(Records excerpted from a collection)
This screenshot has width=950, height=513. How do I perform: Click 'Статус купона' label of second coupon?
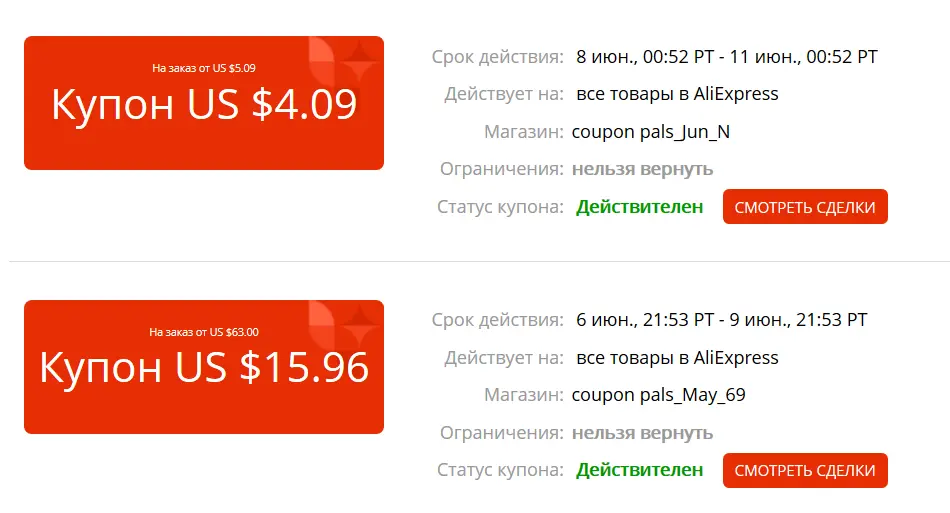pos(500,470)
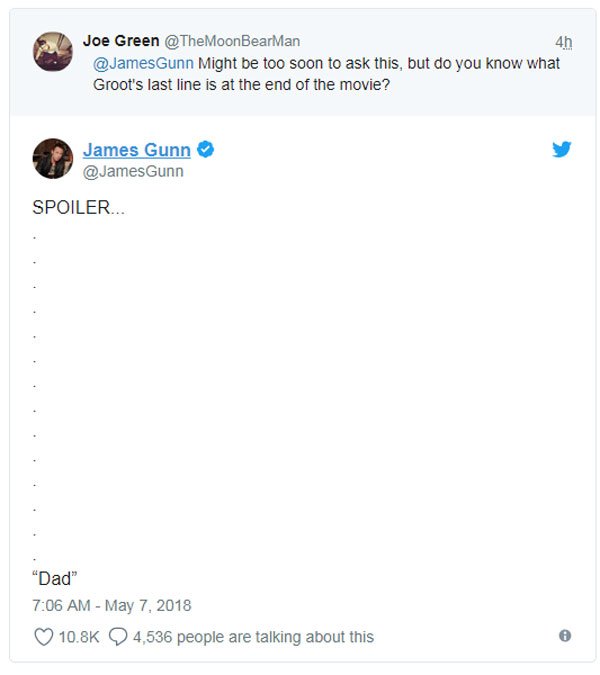Viewport: 600px width, 675px height.
Task: Like the tweet with the heart icon
Action: [43, 636]
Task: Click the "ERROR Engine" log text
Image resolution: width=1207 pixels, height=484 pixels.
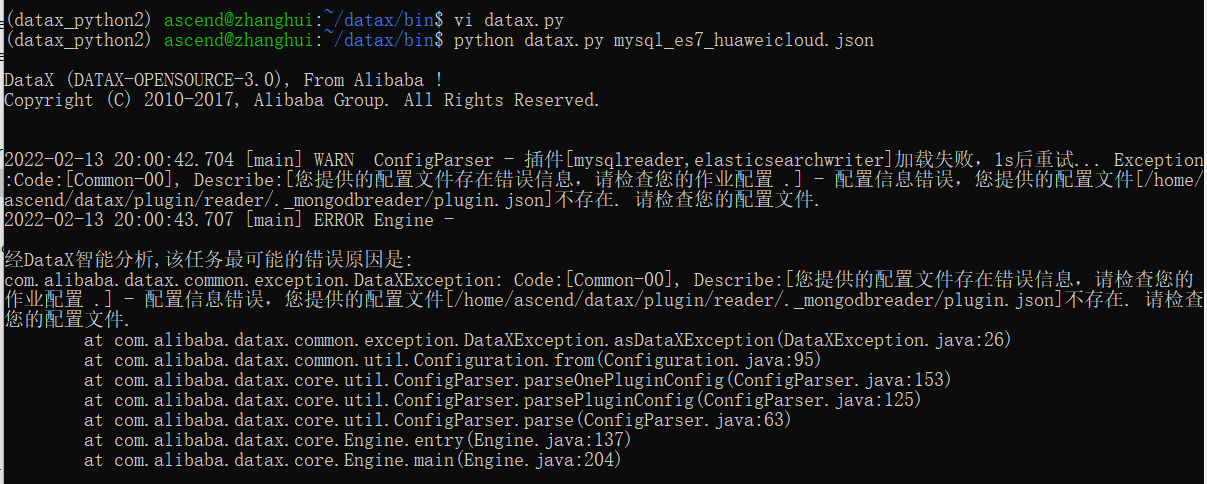Action: tap(385, 220)
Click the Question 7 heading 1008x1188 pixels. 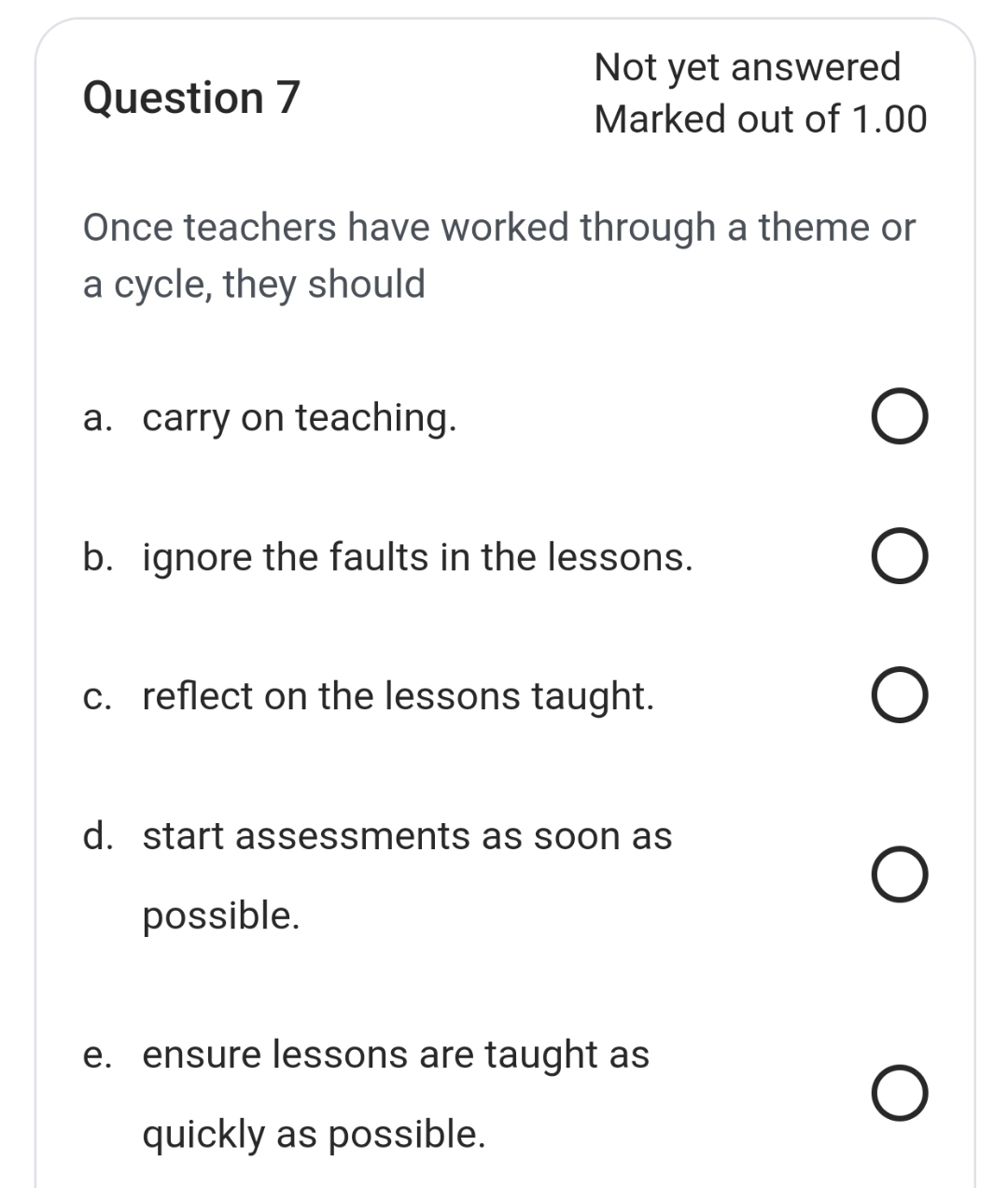pos(192,96)
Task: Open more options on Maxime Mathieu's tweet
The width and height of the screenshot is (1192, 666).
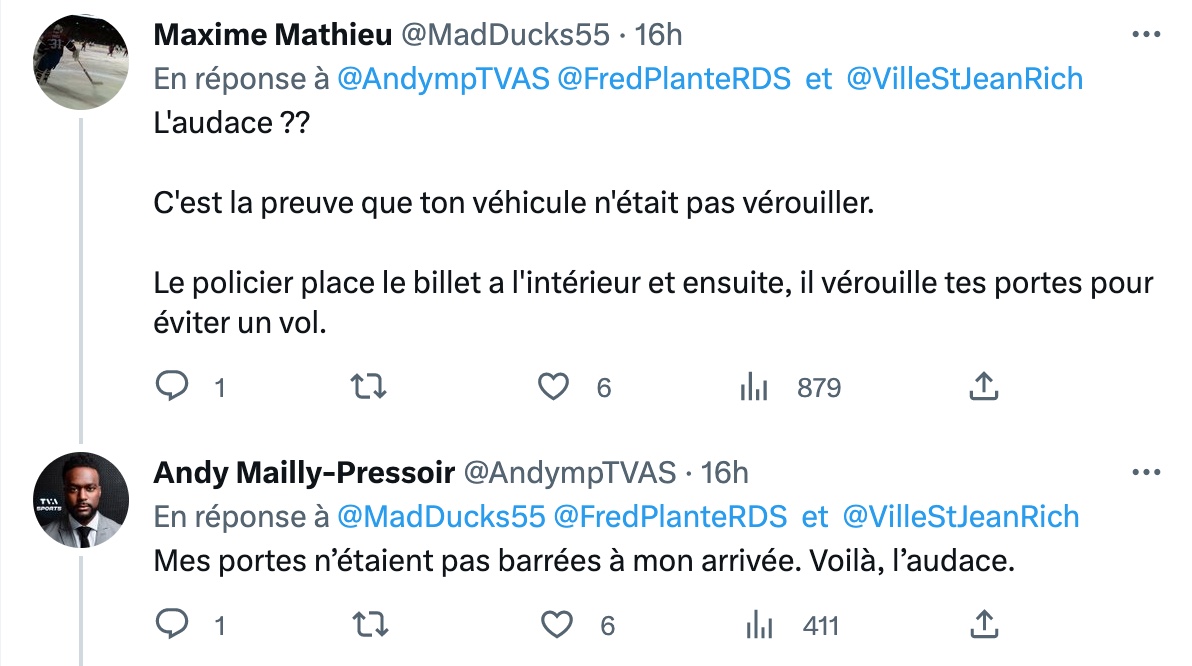Action: tap(1146, 34)
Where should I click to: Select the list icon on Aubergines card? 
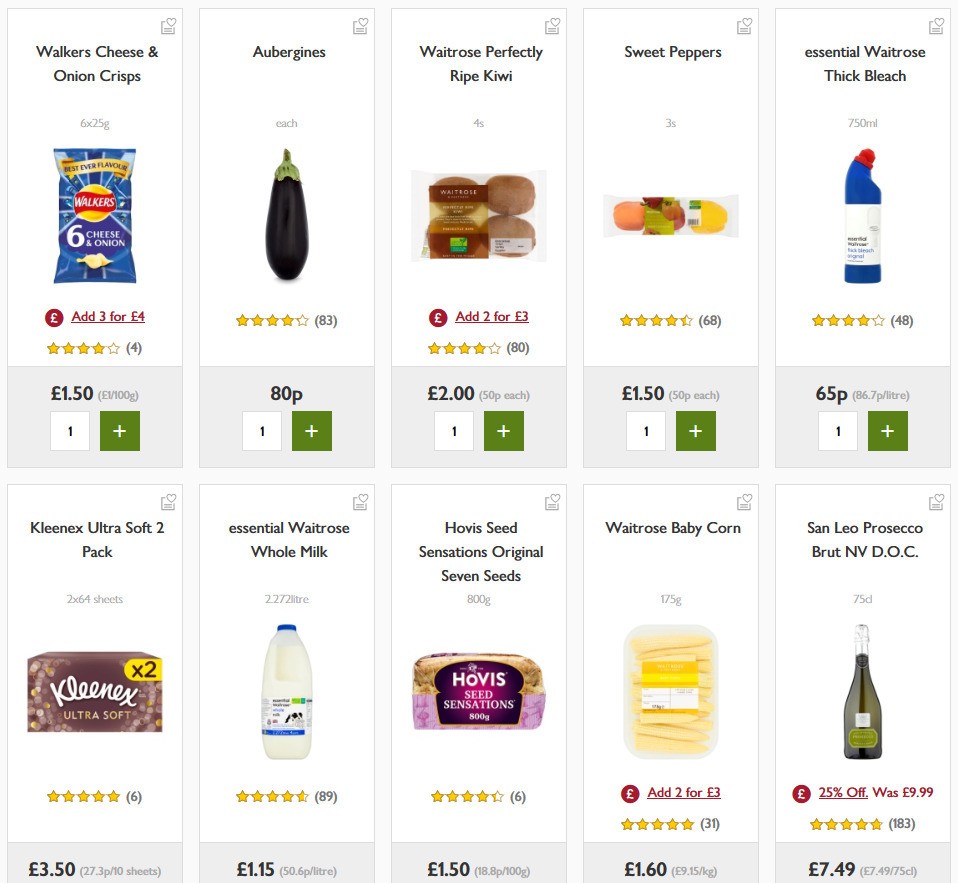click(360, 25)
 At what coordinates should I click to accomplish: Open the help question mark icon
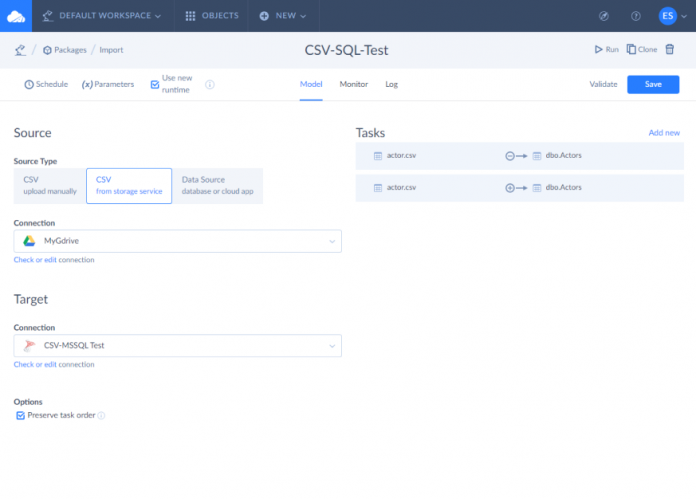pyautogui.click(x=636, y=16)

**TASK BRIEF**
Restate word for word, and only, the lines from the line that contains "At what coordinates" through the end of the data, both included; pictures are not part of the copy.

**SOLUTION**
 At what coordinates should I click to accomplish: Open the help question mark icon
pyautogui.click(x=636, y=16)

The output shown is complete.